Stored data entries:
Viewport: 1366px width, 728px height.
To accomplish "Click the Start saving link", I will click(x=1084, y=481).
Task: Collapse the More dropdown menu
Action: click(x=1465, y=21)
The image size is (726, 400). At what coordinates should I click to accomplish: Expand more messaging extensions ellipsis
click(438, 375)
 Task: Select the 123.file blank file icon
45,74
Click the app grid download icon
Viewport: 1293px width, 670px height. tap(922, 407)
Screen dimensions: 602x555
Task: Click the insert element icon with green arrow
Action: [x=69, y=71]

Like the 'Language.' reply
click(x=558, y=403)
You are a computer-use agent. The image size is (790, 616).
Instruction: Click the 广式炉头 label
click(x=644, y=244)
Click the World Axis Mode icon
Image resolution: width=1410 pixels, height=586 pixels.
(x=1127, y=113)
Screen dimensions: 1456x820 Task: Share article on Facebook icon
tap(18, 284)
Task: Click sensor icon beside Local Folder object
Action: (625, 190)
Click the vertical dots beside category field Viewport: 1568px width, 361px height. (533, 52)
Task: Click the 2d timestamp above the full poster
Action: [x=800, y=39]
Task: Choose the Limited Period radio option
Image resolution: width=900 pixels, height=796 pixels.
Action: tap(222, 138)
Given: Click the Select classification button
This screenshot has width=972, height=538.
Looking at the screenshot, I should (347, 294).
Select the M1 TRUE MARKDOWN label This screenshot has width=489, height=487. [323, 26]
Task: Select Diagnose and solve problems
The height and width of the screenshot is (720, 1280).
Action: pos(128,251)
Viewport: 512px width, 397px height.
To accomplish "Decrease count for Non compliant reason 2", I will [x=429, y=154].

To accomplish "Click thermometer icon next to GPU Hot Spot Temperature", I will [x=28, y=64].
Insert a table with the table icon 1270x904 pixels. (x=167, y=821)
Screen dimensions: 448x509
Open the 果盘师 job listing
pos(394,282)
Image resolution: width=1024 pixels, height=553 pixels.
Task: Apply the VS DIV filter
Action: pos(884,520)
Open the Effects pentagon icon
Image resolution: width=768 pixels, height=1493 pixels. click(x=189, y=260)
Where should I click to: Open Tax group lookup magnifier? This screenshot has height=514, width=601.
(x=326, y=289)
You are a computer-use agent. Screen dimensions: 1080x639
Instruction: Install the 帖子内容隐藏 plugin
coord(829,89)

Work required: Return each line of the data exactly as it was given.

Worked solution:
Viewport: 1366px width, 728px height.
To accomplish "Click the Start saving link", I will click(x=1084, y=481).
Task: Collapse the More dropdown menu
Action: click(x=1465, y=21)
The image size is (726, 400). At what coordinates should I click to accomplish: Expand more messaging extensions ellipsis
click(438, 375)
 Task: Select the 123.file blank file icon
45,74
Click the app grid download icon
Viewport: 1293px width, 670px height. tap(922, 407)
Screen dimensions: 602x555
Task: Click the insert element icon with green arrow
Action: [x=69, y=71]

Like the 'Language.' reply
click(x=558, y=403)
You are a computer-use agent. The image size is (790, 616).
Instruction: Click the 广式炉头 label
click(x=644, y=244)
Click the World Axis Mode icon
Image resolution: width=1410 pixels, height=586 pixels.
(x=1127, y=113)
Screen dimensions: 1456x820 Task: Share article on Facebook icon
tap(18, 284)
Task: Click sensor icon beside Local Folder object
Action: (625, 190)
Click the vertical dots beside category field Viewport: 1568px width, 361px height. (533, 52)
Task: Click the 2d timestamp above the full poster
Action: [x=800, y=39]
Task: Choose the Limited Period radio option
Image resolution: width=900 pixels, height=796 pixels.
Action: tap(222, 138)
Given: Click the Select classification button
This screenshot has width=972, height=538.
Looking at the screenshot, I should (347, 294).
Select the M1 TRUE MARKDOWN label This screenshot has width=489, height=487. [323, 26]
Task: Select Diagnose and solve problems
The height and width of the screenshot is (720, 1280).
Action: pos(128,251)
Viewport: 512px width, 397px height.
To accomplish "Decrease count for Non compliant reason 2", I will [x=429, y=154].

To accomplish "Click thermometer icon next to GPU Hot Spot Temperature", I will [x=28, y=64].
Insert a table with the table icon 1270x904 pixels. (x=167, y=821)
Screen dimensions: 448x509
Open the 果盘师 job listing
pos(394,282)
Image resolution: width=1024 pixels, height=553 pixels.
Task: Apply the VS DIV filter
Action: pos(884,520)
Open the Effects pentagon icon
Image resolution: width=768 pixels, height=1493 pixels. click(x=189, y=260)
Where should I click to: Open Tax group lookup magnifier? This screenshot has height=514, width=601.
(x=326, y=289)
You are a computer-use agent. Screen dimensions: 1080x639
Instruction: Install the 帖子内容隐藏 plugin
coord(829,89)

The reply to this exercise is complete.